* ENTRIES SHOWN *

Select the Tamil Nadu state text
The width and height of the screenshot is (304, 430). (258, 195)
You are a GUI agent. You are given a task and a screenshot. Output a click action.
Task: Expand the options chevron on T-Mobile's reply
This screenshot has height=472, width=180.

* INSTRUCTIONS TO FOLLOW *
Output every record verbatim.

* RESULT *
Select the Tamil Nadu state text
The width and height of the screenshot is (304, 430). (258, 195)
You are a GUI agent. You are given a task and a screenshot. Output a click action.
Task: Expand the options chevron on T-Mobile's reply
This screenshot has height=472, width=180.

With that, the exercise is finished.